Pull out, word for word, the lines beginning with the one that contains "Identify the click" and going on through the one that contains "Обзор и тесты".

=== Input for this task ===
--- --- ---

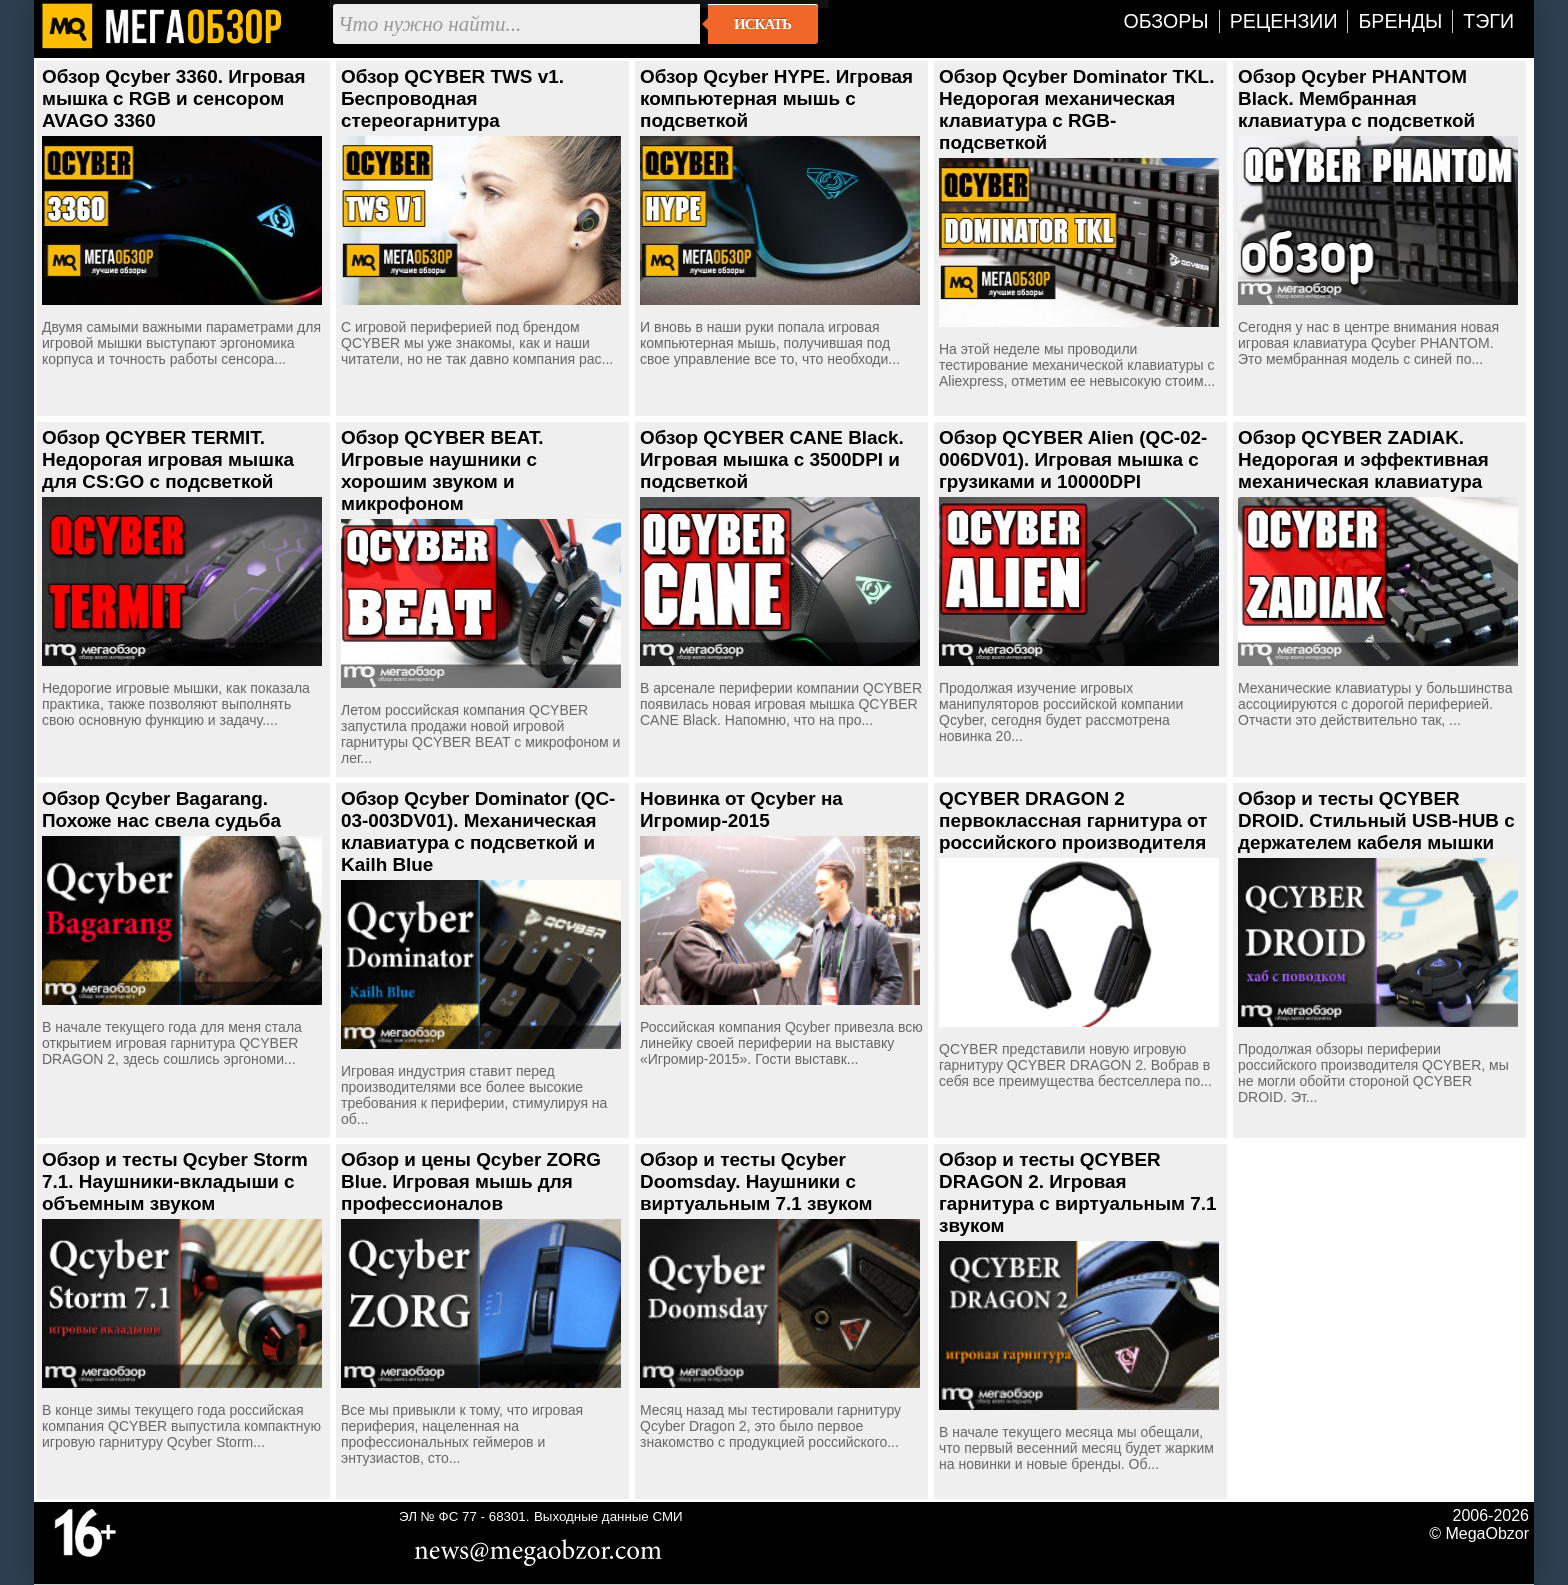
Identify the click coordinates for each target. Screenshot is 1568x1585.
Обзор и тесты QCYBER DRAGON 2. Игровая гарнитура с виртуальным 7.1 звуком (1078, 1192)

--- --- ---

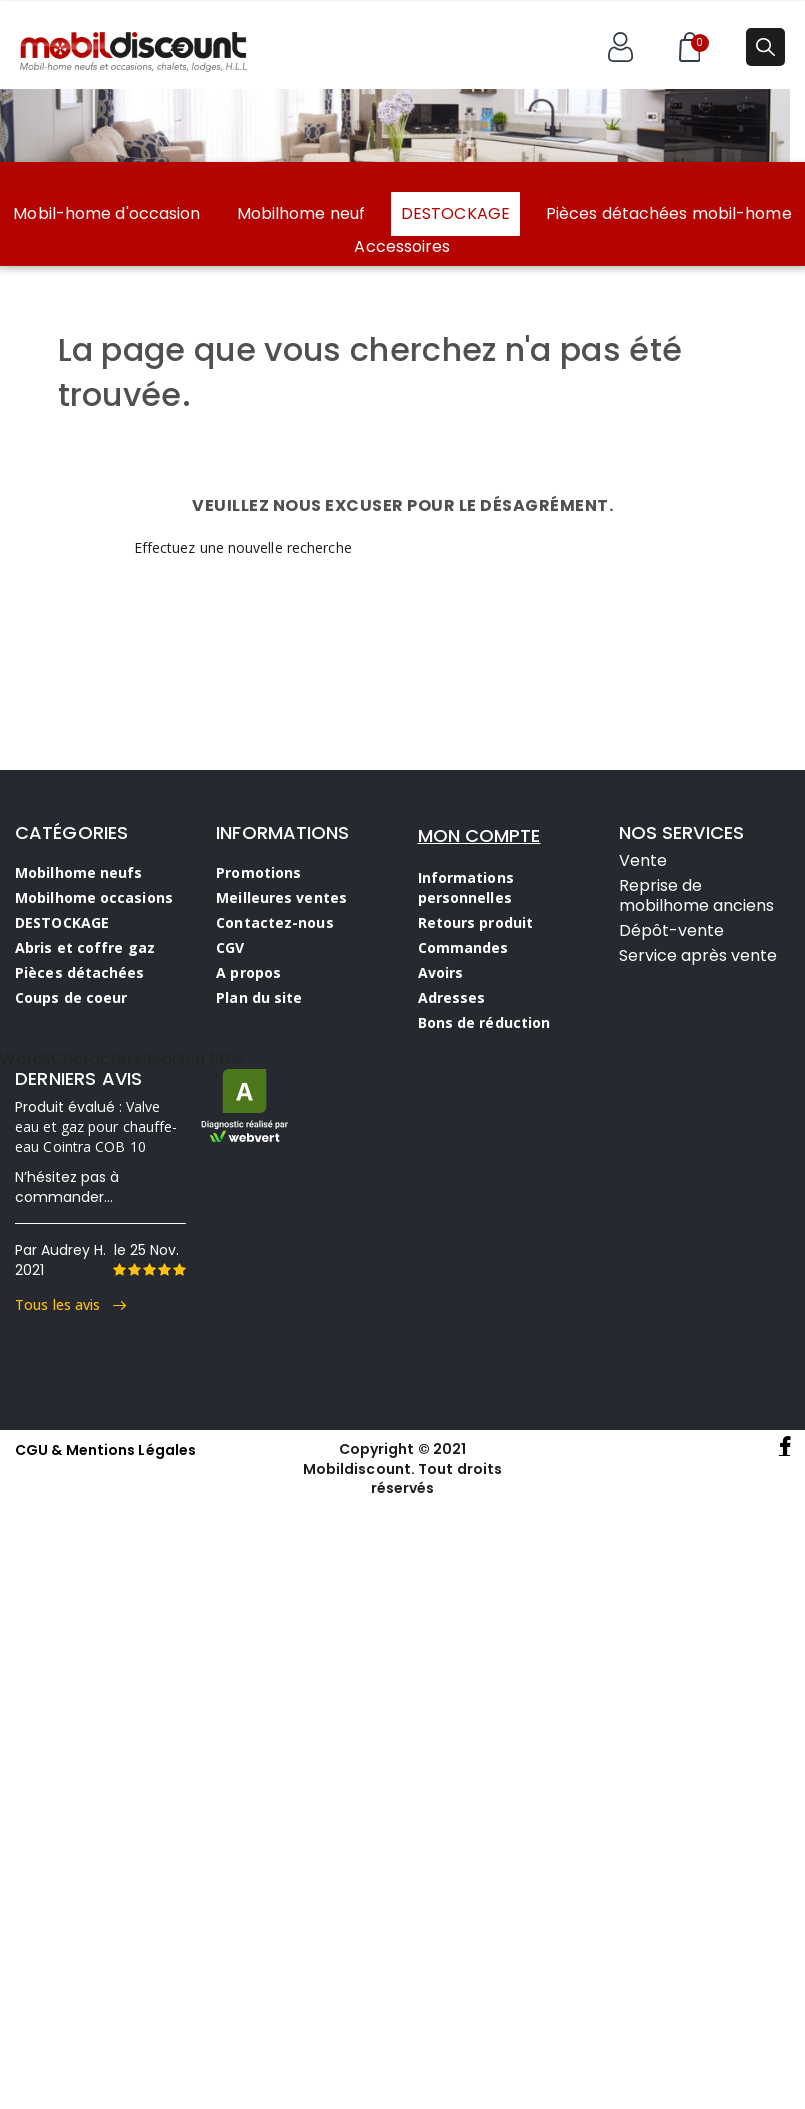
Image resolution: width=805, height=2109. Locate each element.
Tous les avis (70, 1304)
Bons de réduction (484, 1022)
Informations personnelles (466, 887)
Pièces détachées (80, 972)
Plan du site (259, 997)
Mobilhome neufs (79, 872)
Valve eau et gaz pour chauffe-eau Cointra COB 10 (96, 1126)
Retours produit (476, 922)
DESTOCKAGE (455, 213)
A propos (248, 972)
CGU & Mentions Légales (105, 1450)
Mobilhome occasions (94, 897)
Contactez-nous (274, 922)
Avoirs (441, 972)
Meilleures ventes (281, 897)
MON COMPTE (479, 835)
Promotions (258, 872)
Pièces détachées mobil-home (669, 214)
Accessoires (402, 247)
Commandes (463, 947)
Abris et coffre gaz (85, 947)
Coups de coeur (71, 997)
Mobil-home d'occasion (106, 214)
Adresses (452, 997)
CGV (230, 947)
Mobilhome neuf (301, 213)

--- --- ---

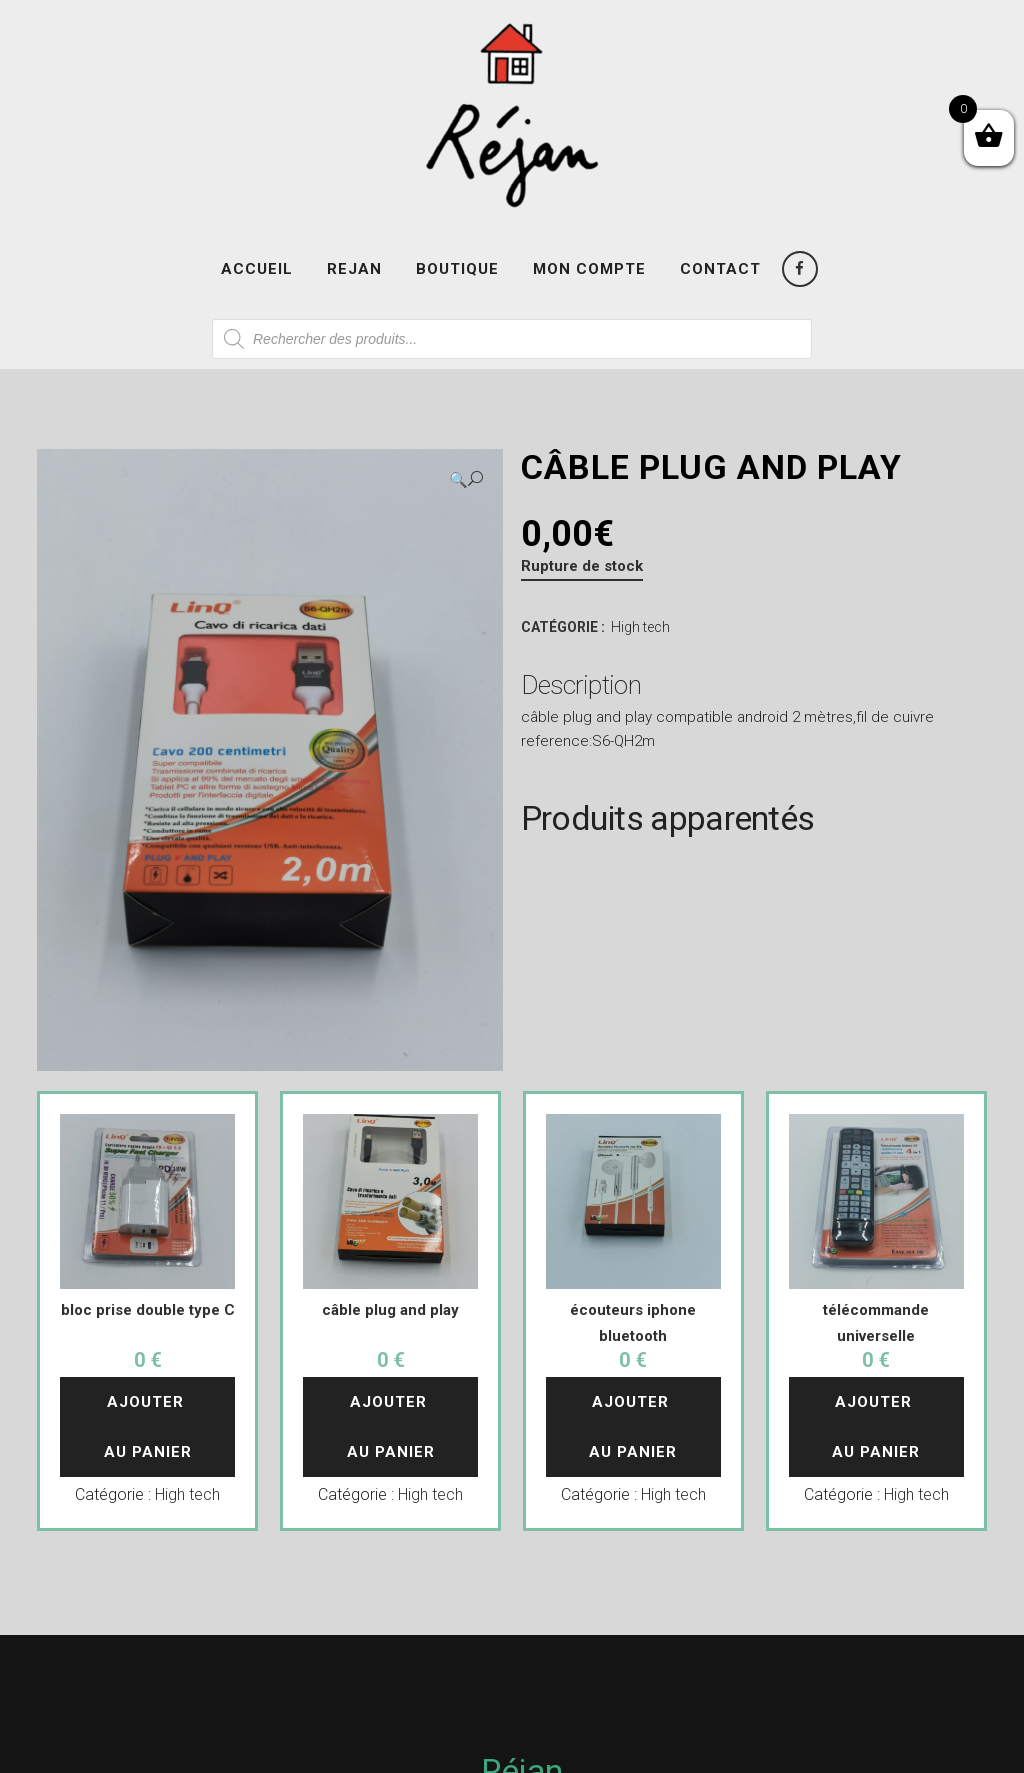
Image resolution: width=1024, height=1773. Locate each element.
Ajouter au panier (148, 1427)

--- --- ---

=== Output for this exercise ===
Identify the click coordinates for each target. Screenshot is 1568x1585.
Обзор и тесты QCYBER DRAGON 2. Игровая гарнитура с виртуальным 7.1 звуком (1078, 1192)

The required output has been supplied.